= WORK INSTRUCTION =
What are the lines from the one with "Select the two-point line drawing tool" through the end of the records below, written out exactly and without the pictures?

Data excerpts
Content starts

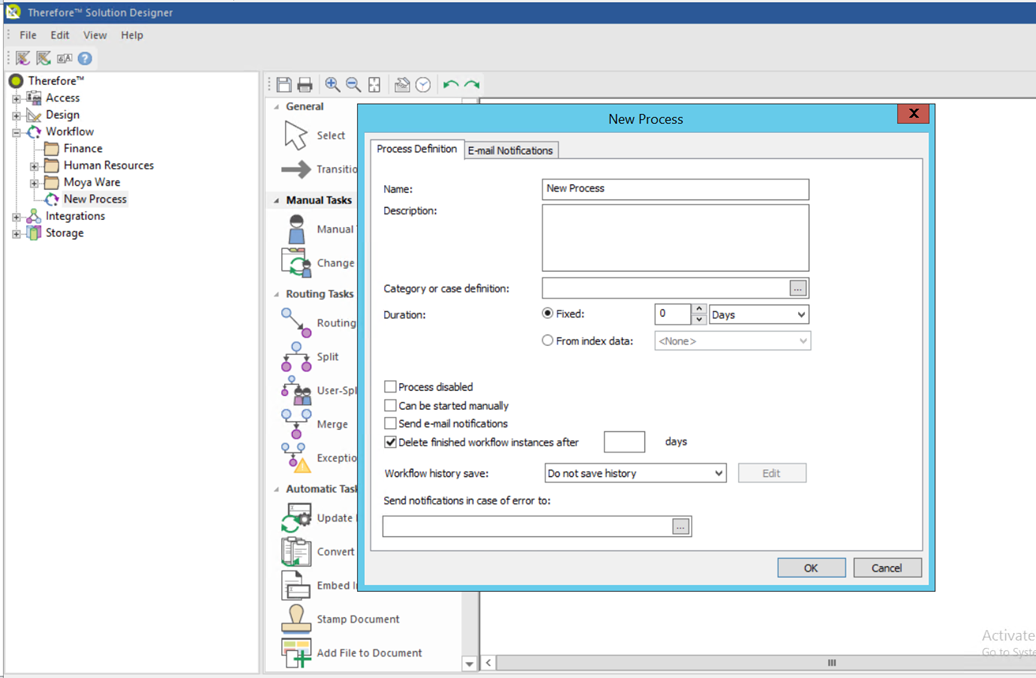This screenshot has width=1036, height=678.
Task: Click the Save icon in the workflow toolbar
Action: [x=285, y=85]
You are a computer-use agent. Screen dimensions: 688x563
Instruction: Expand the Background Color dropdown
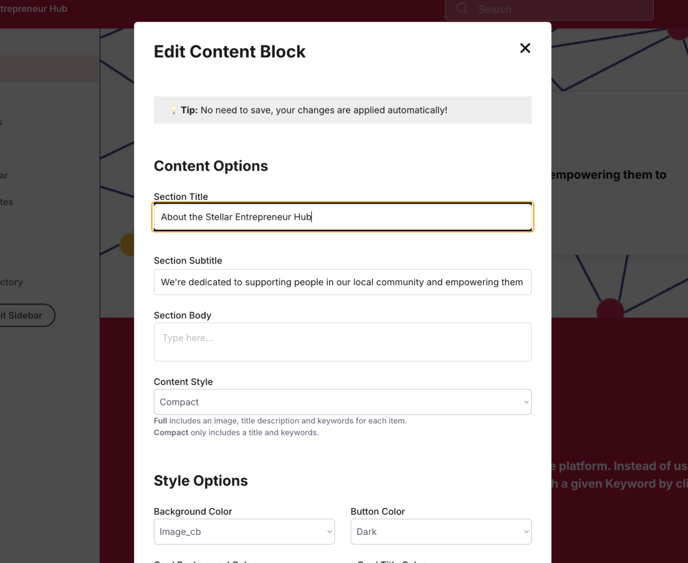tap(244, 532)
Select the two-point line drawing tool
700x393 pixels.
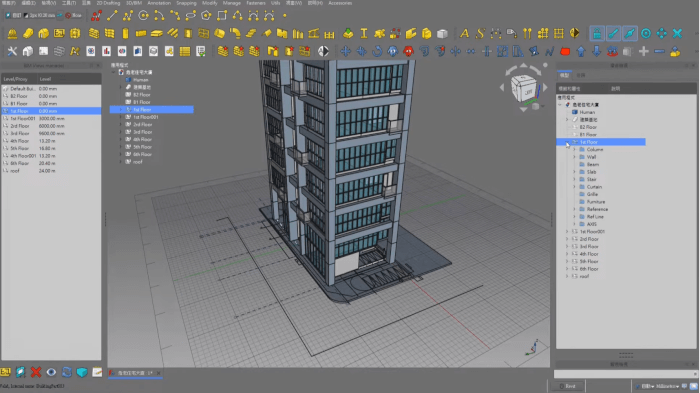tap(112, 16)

Content ends

= EXERCISE RESULT =
Select the two-point line drawing tool
700x393 pixels.
tap(112, 16)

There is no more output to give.